Ha ragione Vivacqua: le cose sono cambiate e le parole no. Adesso crediamo che tutto sia cominciato nell’89, ma in realtà tutto stava cambiando già in quegli anni ‘60 sulla cui superficie si abbatteva l’ultima ondata della soggettività rivoluzionaria moderna e nelle cui profondità maturavano le condizioni del nuovo scenario postmoderno: di uno smisurato dominio dell’ oggettività tecnico-scientifica orientata verso la negazione di qualsiasi limite allo sviluppo, in un contesto dove l’improvvisa visibilità del ‘limite’ avrebbe presto reso drammaticamente minacciosa l’inerzia di quell’ apparato autoregolantesi. Perciò Vivacqua sulla soglia del recinto della politica ha subito detto che il lessico che vi è in uso è inservibile.

E ciò, aggiungiamo, è particolarmente vero a sinistra, dove la politica dovrebbe essere intesa come ‘mezzo per’, come razionalità orientata verso ideali genericamente umanistici, di sopravvivenza della specie ormai e innanzitutto, ma anche e contestualmente di libertà e di giustizia sociale.

E’ in questo quadro di sconnessione fra le ‘parole’ e le ‘cose’ che si colloca la crisi della sinistra. Che non è solo siciliana e italiana, ma europea e occidentale. Ed è in questo quadro che l’esperienza politica di Vivacqua ha avuto inizio.

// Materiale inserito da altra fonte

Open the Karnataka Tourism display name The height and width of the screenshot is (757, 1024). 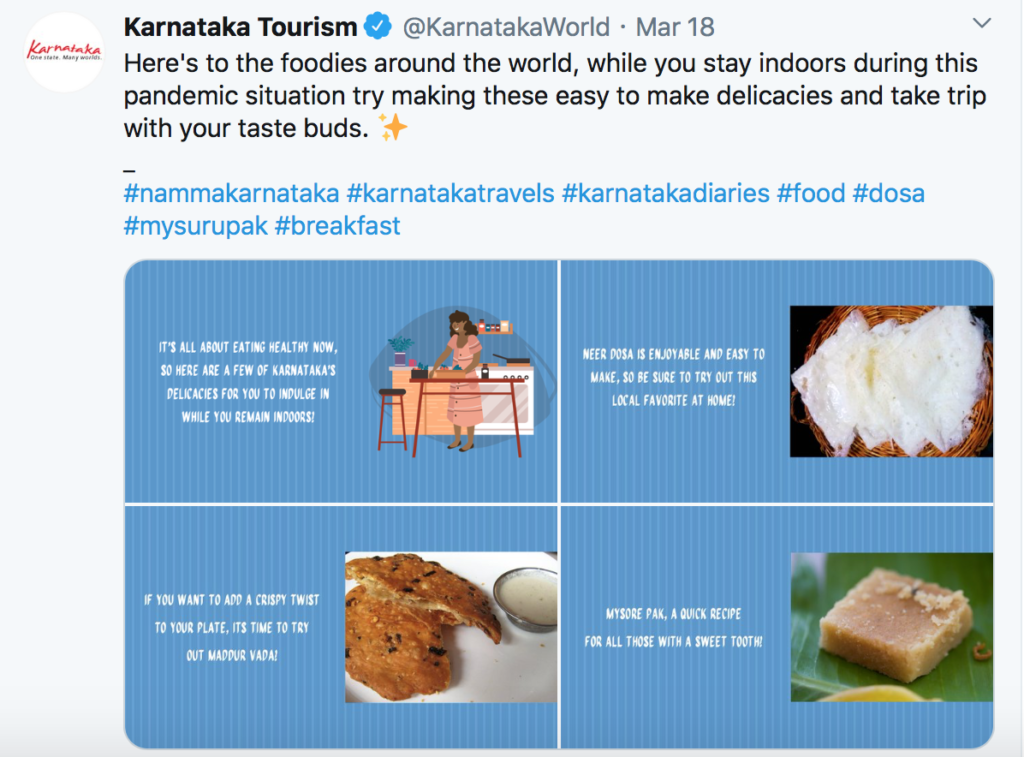tap(240, 27)
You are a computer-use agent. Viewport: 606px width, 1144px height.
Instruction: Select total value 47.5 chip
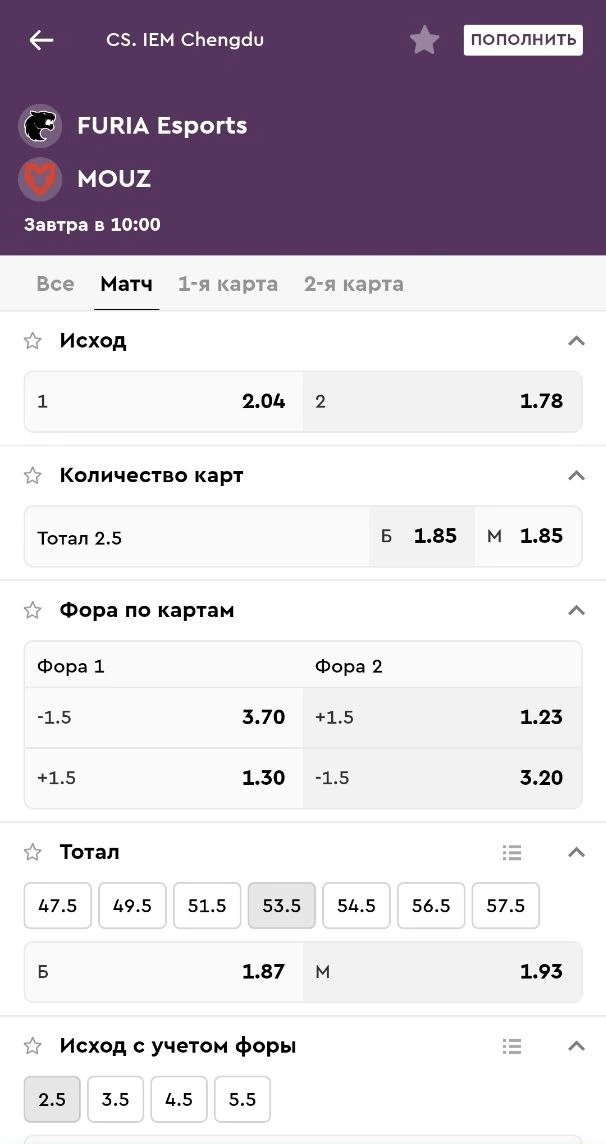point(58,906)
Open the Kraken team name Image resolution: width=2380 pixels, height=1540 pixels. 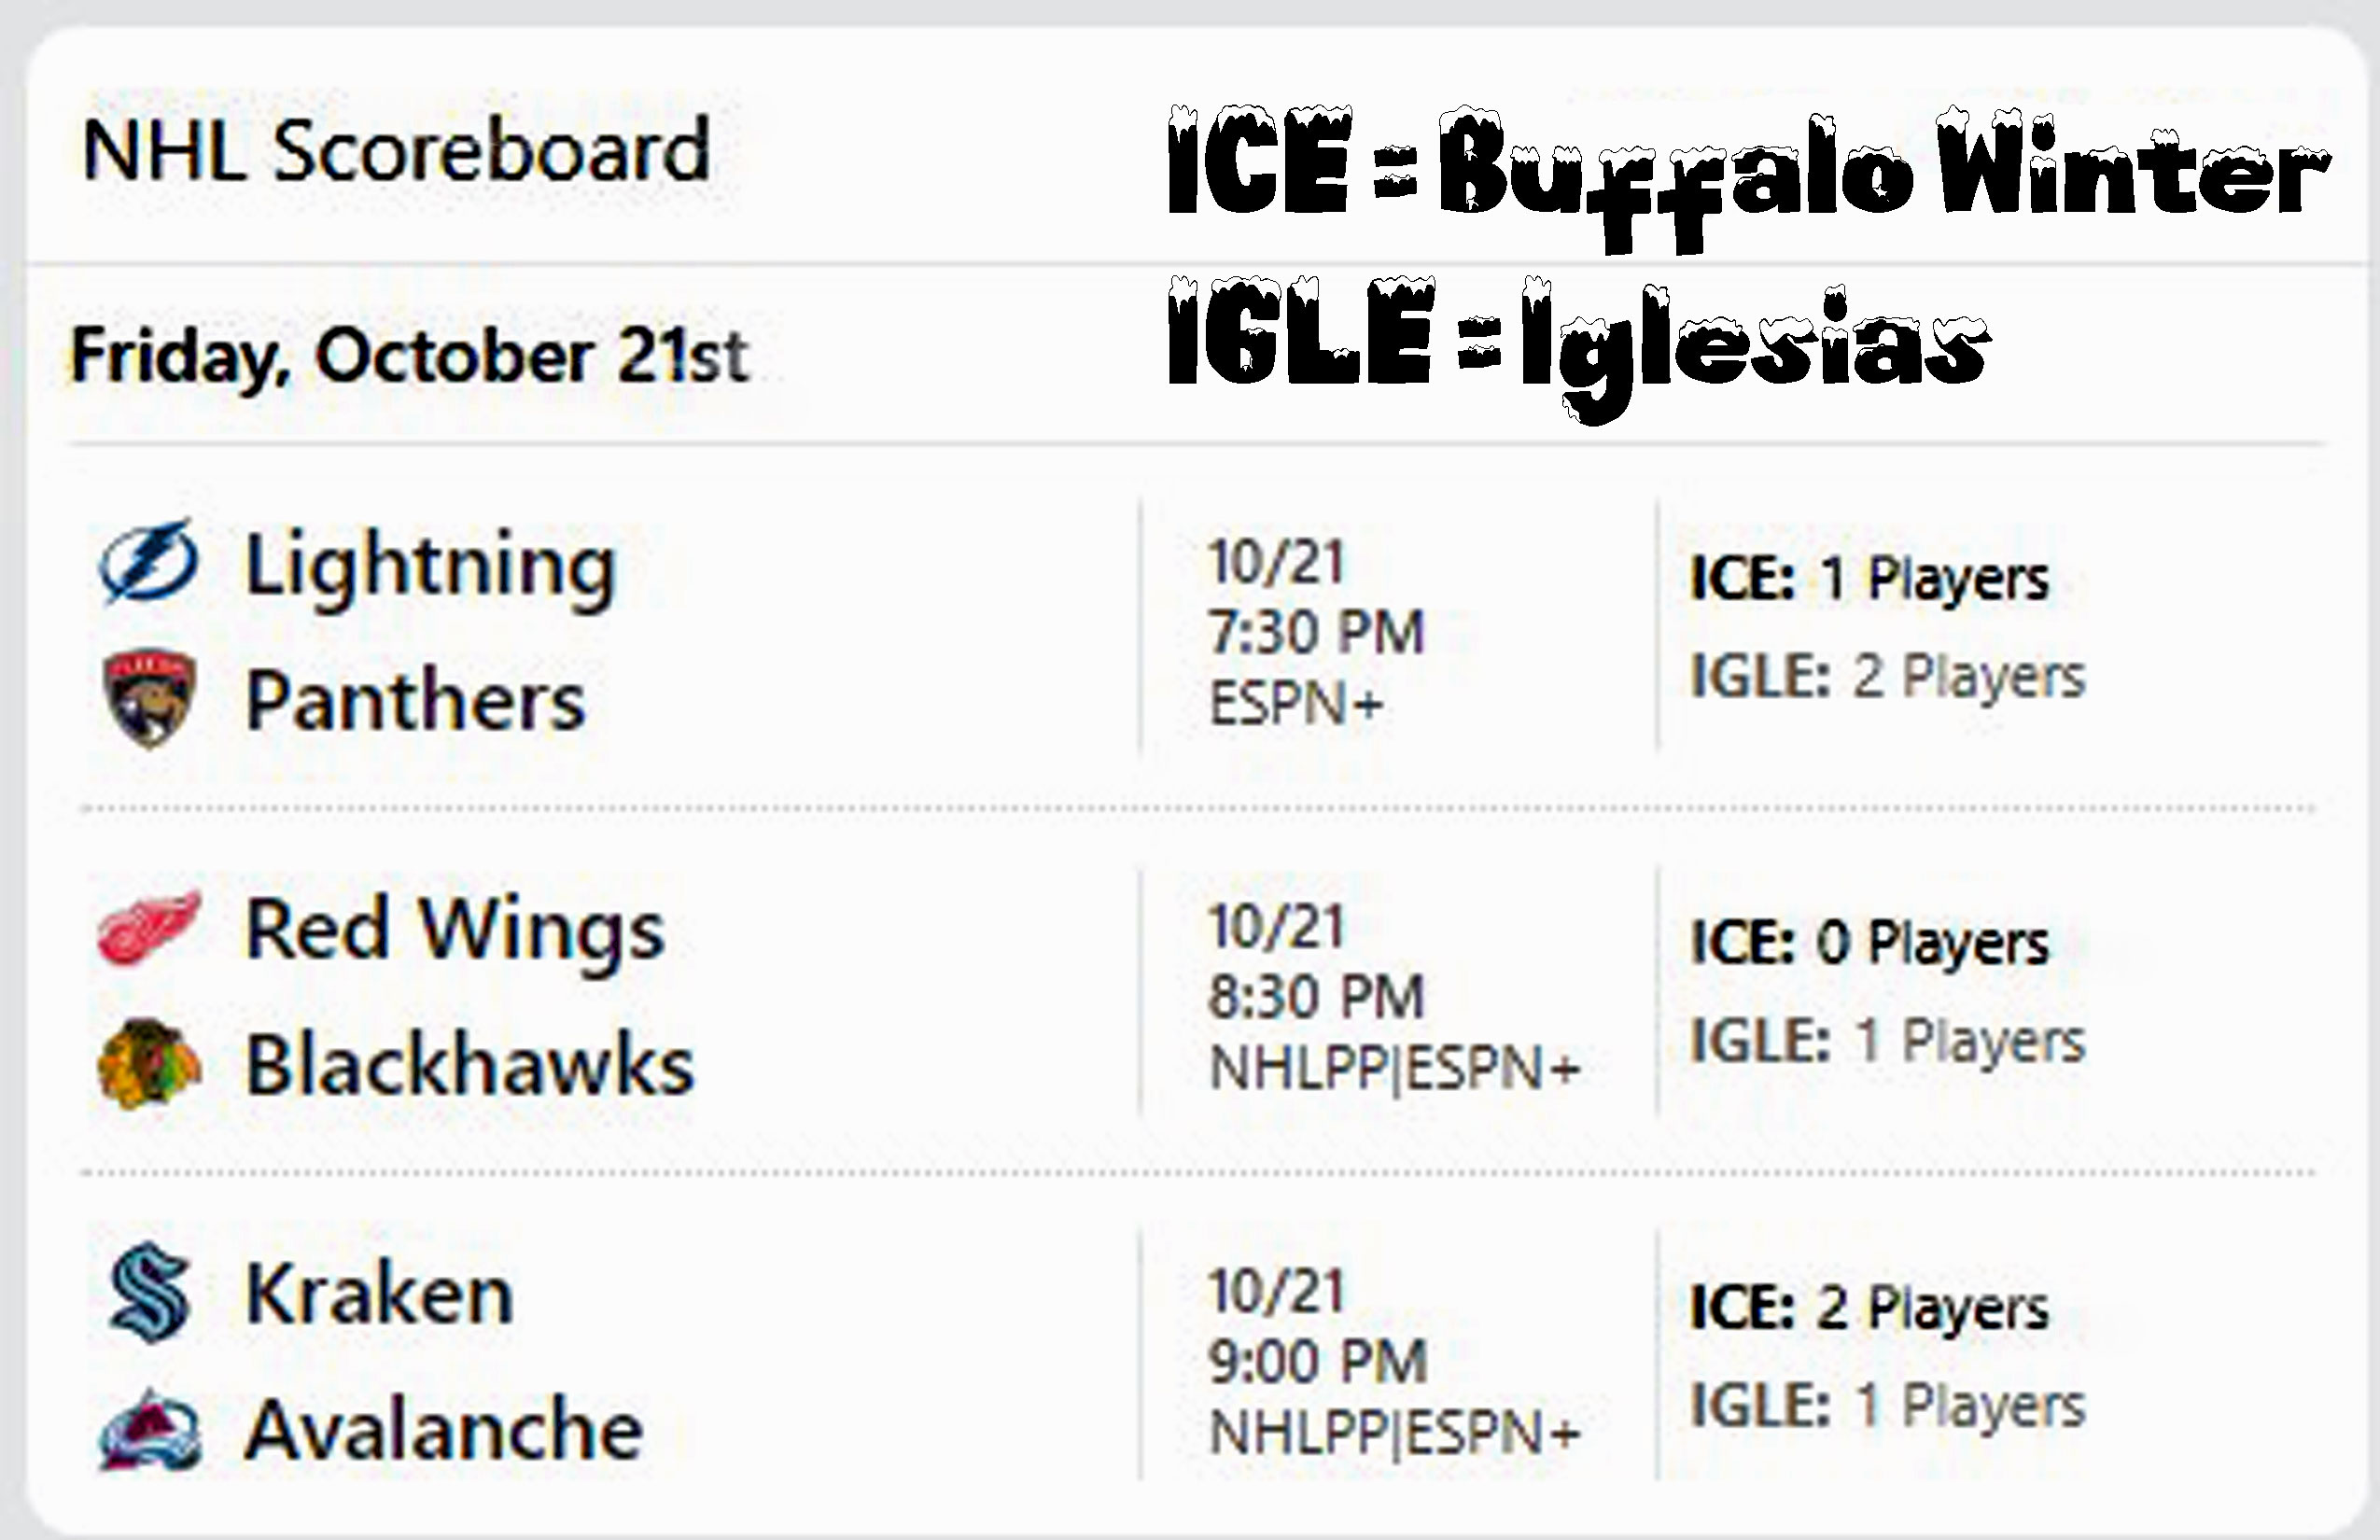(x=379, y=1294)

Non può sorprendere allora che l’ esigenza di un profondo rinnovamento del linguaggio sia stato il suo biglietto di presentazione entrando nei DS prima e nel PD poi; come non può sorprendere che la stessa esigenza non sia stata avvertita da nessuno della vecchia guardia dei DS e della Margherita che presidiano oggi il PD.

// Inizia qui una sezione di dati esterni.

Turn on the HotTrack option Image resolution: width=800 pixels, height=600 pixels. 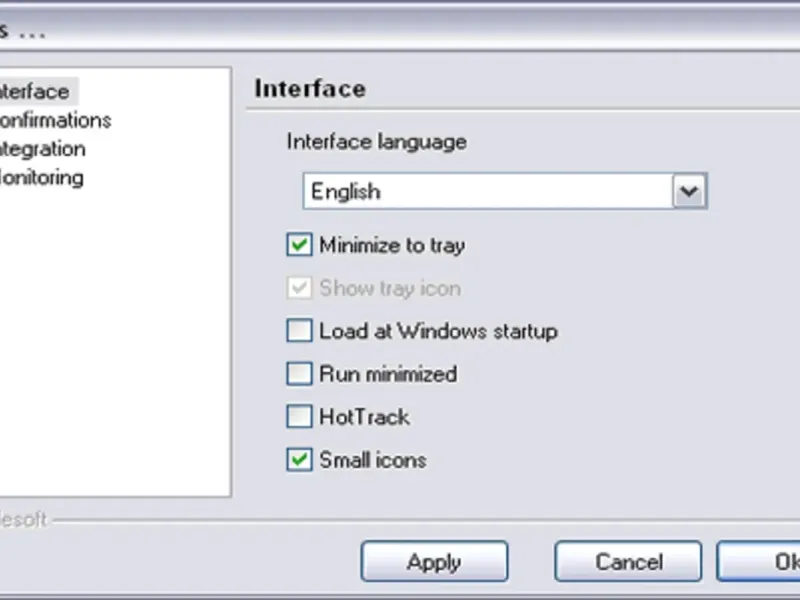[x=299, y=417]
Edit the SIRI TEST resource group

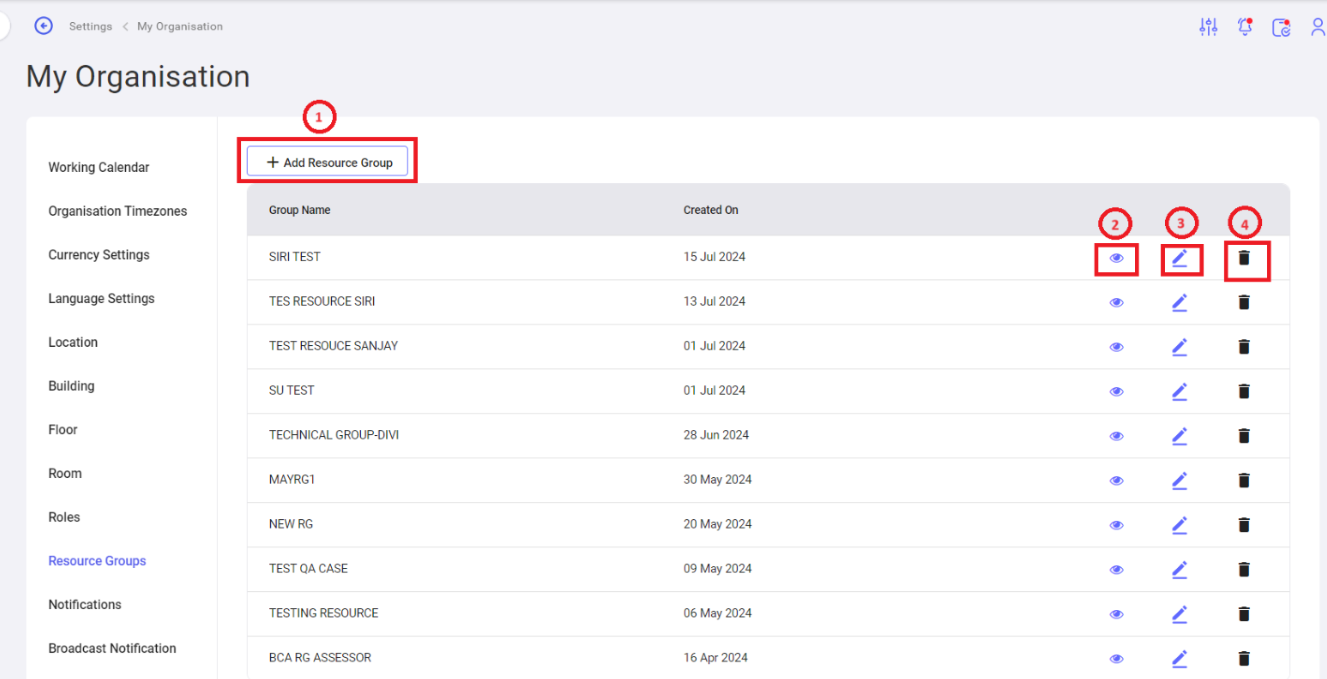[x=1180, y=258]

E’ l’unico punto di forza di Vivacqua, ma è anche un grande punto di forza.

Due sono infatti i possibili itinerari del PD: il primo è quello di una sua sopravvivenza legata alla sopravvivenza dei vecchi gruppi dirigenti e delle loro parole, l’altro è quello di un partito che cambia lessico per tornare ad abitare un presente denso di incognite e di scenari inesplorati con l’ambizione di governarlo.

L’esperienza di Vivacqua sembra indirizzata verso questo secondo difficile percorso, lungo il quale non hanno più alcun senso le contrapposizioni che oggi paralizzano la vita interna del PD e che già condizionano le dinamiche fra i vari gruppi che hanno sostenuto (o non hanno sostenuto) la candidatura di Vivacqua.

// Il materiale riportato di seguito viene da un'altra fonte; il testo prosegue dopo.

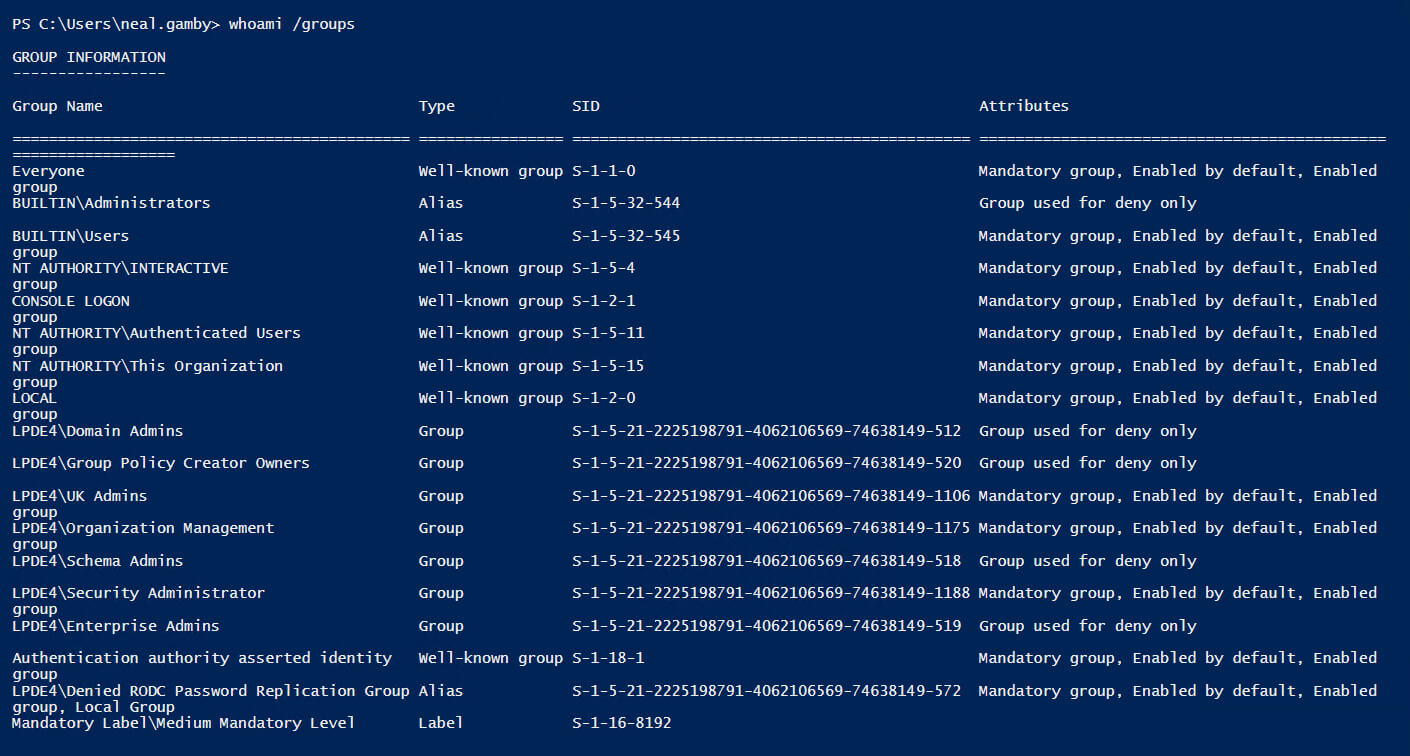Click the SID column header
Screen dimensions: 1410x756
pos(586,106)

Non c’è da girare pagina, ma da cambiare libro.

Una storia, un ciclo si sono probabilmente chiusi, e i gruppi dirigenti che provengono dal vecchio PCI e dalla vecchia DC, ma anche dagli scenari ormai lontani del crollo della prima repubblica, non possono oggi che riconoscere la loro sconfitta e uscire dalla scena. Anche con dignità, perfino con l’onore delle armi se lo chiedono.

Sarebbe ingenuo e forse anche ingeneroso addebitare ai Fassino, ai Boselli, ai Prodi, oppure ai Capodicasa, agli Adragna, agli Arnone, ai loro ‘errori’ politici, l’attuale profonda crisi della sinistra in Italia e in Sicilia. E Bertinotti e la sinistra radicale, allora? E in Provenza, in Catalogna, in Baviera?

L’onore delle armi, dunque, se lo chiedono. Ma poi uscire dalla scena di una storia che è intanto troppo cambiata, che non è più quella che le loro parole descrivono.

I duelli locali fra Adragna e Capodicasa e Arnone, come le giostre nazionali di D’Alema, Bindi, Rutelli, somigliano troppo a quelli di quei cavalieri che continuavano a combattere senza accorgersi di essere stati colpiti a morte. Disarcionati dalla storia, prima che dai loro eventuali demeriti.

Poi, si capisce, si può tornare nelle seconde file anche dopo i cinquanta anni, vivi e vegeti, e da lì fornire il proprio contributo alla causa. Oppure si può continuare a duellare per altri venti anni, ma nella generale convinzione che lo si farebbe non per cercare di governare la complessità contemporanea ma per incorporarsi come ceto politico ad una realtà che non si può e perciò non si vuole cambiare.

Quattro, cinque anni di opposizione sono un tempo ragionevole per tentare di avviare un ricominciamento della sinistra: sul piano delle idee, dei linguaggi, delle esperienze, ma anche su quello degli uomini e delle donne che lo devono costruire.

Capiremo presto, a Roma, a Palermo, ad Agrigento, se, dentro e fuori il PD, chi ci vuol provare sarà messo nelle condizioni di farlo.